5 Ways to Cope with Stress at Work

By Dr Sagar Patel (General Practioner)

How to Manage Stress at Work

Whether it is because of work, relationships or family issues, everyone experiences stress at varying points in their life. Stress from work is a common trigger that affects those across varying sectors and careers. While some office stress is normal, excessive stress can impact your mental health and work-life balance. Stress at work can be caused by a number of factors, including financial stress, excessive workloads and unusual hours, deadlines, discrimination and expectations, as well as your working environment, culture, and job security. Alarmingly, 60% of employees are overworking by at least 6.3 hours per week, and according to a recent study from Harvard, a stressful work environment can take up to 33 years off your life.

Symptoms of work-related stress

While work-related stress is very common, the symptoms you might experience can vary significantly depending on your character, coping mechanisms, and the primary stressor. You may experience physical symptoms such as fatigue, headaches, muscular pain, palpitations, an upset stomach or nausea. Many people may also experience mental health difficulties such as depression, anxiety, mood swings, and compulsive or addictive behaviour.

Work stress can translate to a difficulty in decision making or concentration, a strain on colleague relationships and only amplifies your existing pressures. Once you enter into a cycle of stress at work, this can begin to impact your ability to switch off and relax at home, losing interest in hobbies or interests and can put undue strain on personal relationships.

When does stress become a problem and when should you reach out for help?

A little stress can be helpful, however, work-related stress can quickly become a problem when it negatively affects your wellbeing, productivity, personal life and relationships.

Stress is the most common cause of sickness in the workplace with nearly 600,000 people suffering from work-related stress or burnout syndrome in the UK every year. Stress can also increase your risk of other health issues such as heart disease, stroke or diabetes in the long run and impact your immune system making it harder for you to fight off common illnesses such as the flu, stomach bugs, and chest infections.

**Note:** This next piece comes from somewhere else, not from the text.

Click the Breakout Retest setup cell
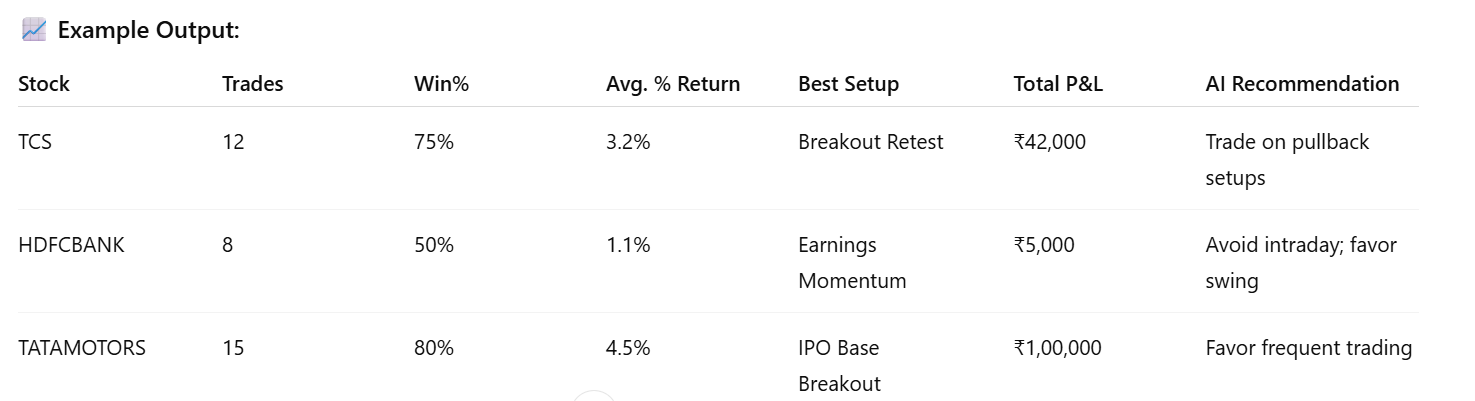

There are several ways that you can help reduce your stress at work. Here are our top 5 tips to cope with stress in a professional environment.

  1. Setting clear work-life boundaries and organising time for work and time for yourself. Spending time with friends and family and self-caring is essential to help you unwind and help make stress at work more manageable.
  2. Having a walk at lunch, or engaging in some physical activity before or after work can help boost your energy levels and lift your mood through the beneficial release of endorphins.
  3. Taking long deep breaths intermittently during the day. A few moments on focussed breathing allows your body to calm down and release negative energy.
  4. Seeking help and support from people you trust, colleagues or your line manager at an early stage. Talking about what is causing you to feel stressed can help you find solutions and having the opportunity to voice your feelings will itself make you feel better. Raising concerns early gives you the best opportunity of resolution before you burnout.
  5. Save some time every day for self-care. Doing something that you like even for 10 minutes at the end of a day has huge personal benefits to your overall wellbeing.

While personal change is critical, there are plenty of ways employers can also help create a less stressful work environment and support their employees. Helping to prioritise workloads and deadlines can increase productivity to achieve more. Training management on how to recognise signs of stress and how best to support their colleagues would be an incredibly positive step as well. Some companies have gone a step further from trialling 4-day working weeks and half-day breaks to yoga and meditation classes.

Approaching your employer for help

If you are struggling with stress at work, it can be understandably difficult to approach your employer about how you are feeling and asking for help. Here are a few things you can try if you’d like to approach your employer about your work environment.

  1. Speak to someone you trust at work about how you are feeling and get their advice and support before approaching your line manager. Others in the workplace would have gone through the same issues you have.
  2. If you are part of a union, you can speak directly to a union representative who is specifically trained to support people who are over-stressed at work and gain their support and advice.
  3. When speaking to your supervisor, let them know how you are feeling, why you are feeling it and what triggers you feel are contributing to this from the work environment. Consider these questions before your discussions.
  4. If you can, it is always helpful to try and consider what changes you feel are needed to bring about change. Suggesting solutions is a great way of gaining quick support from your supervisors who may not know themselves what you need.
  5. If things still aren’t improving despite changes, speak to your supervisors again or refer yourself to the HR department (if applicable) to discuss your concerns and gain more help.

Alongside speaking to your supervisors and managers, if your job is significantly impacting your mental and physical health, don’t forget that sometimes seeking medical support is required, whether to gain independent advice or perhaps even authorised time off work. Speak to your local GP who can assess you for the above but also help signpost you to local services for further support. The Samaritans on 116 123 is another independent resource for support.